| Supplied passage |
┏━━

Tasnim: The day is also seen as the legacy of the late founder of the Islamic Republic of Iran, Imam Khomeini, who officially declared the last Friday of the holy month of Ramadan as International Quds Day back in 1979. What do you think about Imam Khomeini’s initiative and his role in preventing the Palestinian issue from sliding into oblivion?

Springmann: The Imam's initiative is a great one, both from its timing and from its being an Iranian action.  Coming just about the time of the Israeli invasion of Lebanon and the Lebanese civil war, all of which involved the Palestinians in one way or another, the Imam's action brought the Palestinian side of Israel's wrong-doing to the forefront of world consciousness.  Besides, since Iranians are not Arab and the Palestinians are, it was a grand gesture, one crossing two very different cultures, yet with an international human rights purpose behind it.

Saudi Arabia and its lackeys among the Persian Gulf Cooperation Council countries despise Iran, in part for religious purposes and in part for political purposes (Iran being a regional power that might oppose grandiose Saudi ideas of Arab world leadership).  Yet, these very same countries do little except talk about the Zionists' oppression of the Palestinian people. But Iran, the supposed enemy of Arabs, is the one country calling for an international day of remembrance for the Palestinians.

┗━━

| To-do list |
A. Answer these questions from the Quds Day interview, one per line:
(i) Which day of Ramadan was declared International Quds Day?
(ii) In what year was that declaration made?
(iii) According to Springmann, for what two kinds of purposes do Saudi Arabia and its lackeys despise Iran?
B. Name every country that the Quds Day interview mentions by name.
C. Write the next part of the Quds Day interview, starting after its final sentence.

| Provided data |
┏━━

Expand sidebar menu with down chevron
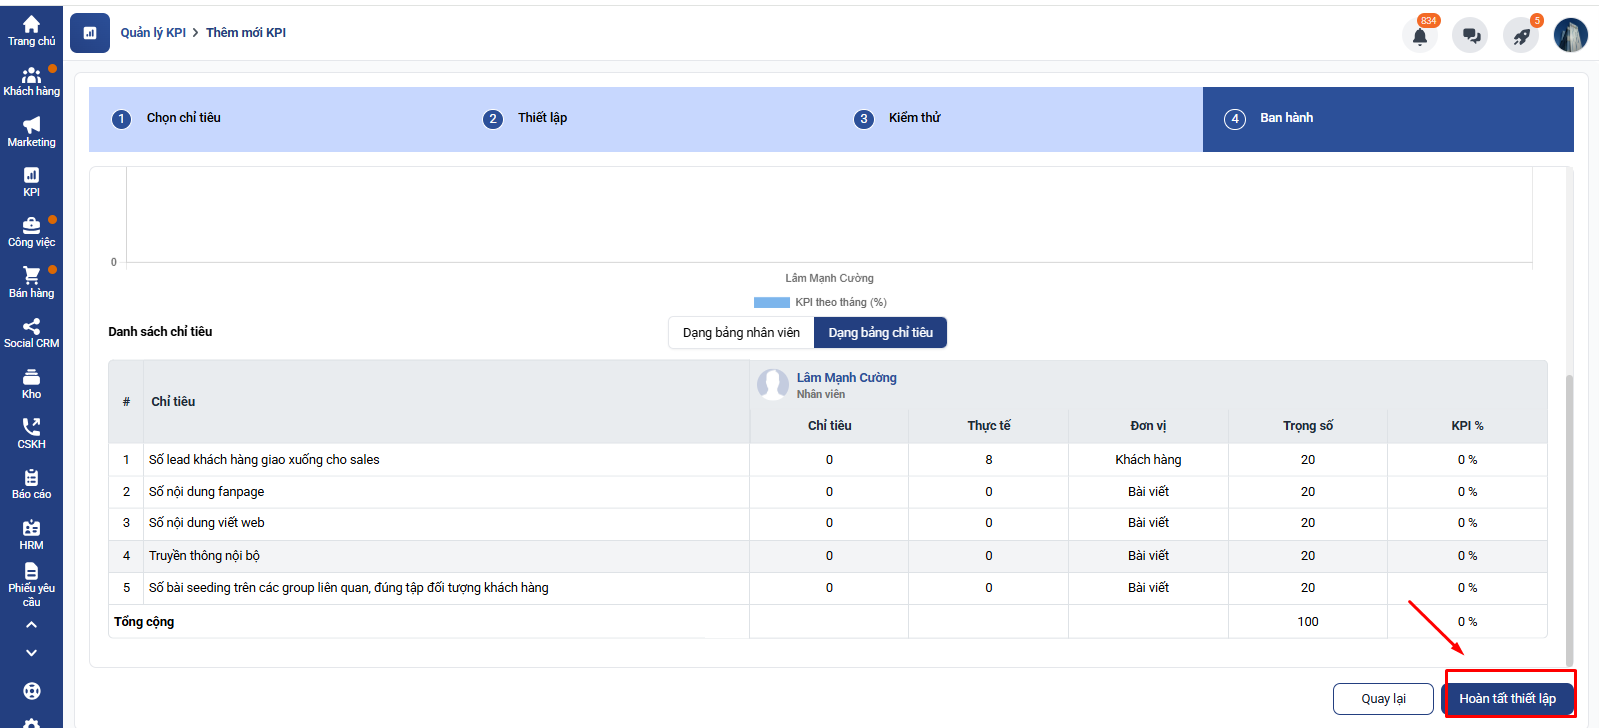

┗━━

| Replies |
A.
(i) The last Friday of Ramadan
(ii) 1979
(iii) Religious purposes and political purposes

B. Iran, Israel, Lebanon, Saudi Arabia

C.
Quds Day is a great and genuine effort to pressure the believers and supporters of Israel around the world to face reality and deal with Zionists oppression.  While the changes in viewpoint may yet be minimal, the fact that the attempt is made is highly significant.

Tasnim: The Israeli military forces attack Palestinians in occupied territories almost on a daily basis. Recently, Muslim worshippers at Al-Aqsa Mosque in occupied East al-Quds, attacked by Israeli forces, were left suffocating and injured after tear gas grenades and rubber bullets were fired. Why has the international community, particularly the Western mainstream media, made a muted response to the Tel Aviv regime’s human rights violations against Palestinians so far?

Springmann: There are several reasons for this. First, Israel has worked long and hard to place its supporters in the Western media.  They do Israel's will, which is to demonize and denigrate Arabs, Muslims, and, especially, Palestinian Arabs and Muslims.  And it is done in a very subtle fashion.  For example, in Roman Holiday, the 1950s movie that made Audrey Hepburn a star, there is a scene at the very end of the film where various journalists are presented to her in the role of European princess. Reporters and their papers all ask questions of Miss Hepburn. There are European ones, American ones, but the only journalist and newspaper from the Middle East is an Israeli one.

Second, Zionists, especially those in the United States and Canada, work very hard at preventing an alternative viewpoint to Palestine or the Arab and Muslim worlds being heard.  As an example, Zionist fanatics such as Spencer Sunshine in New York City, got the Left Forum to cancel several panels at its annual convention, June 2-4, 2017.  The Forum's theme was:  The Resistance.  The group's raison d'etre and self-description on its website was: The Left Forum brings together national and international politics, people, ideas, and activism for a just, equitable, free, sustainable world beyond capitalism.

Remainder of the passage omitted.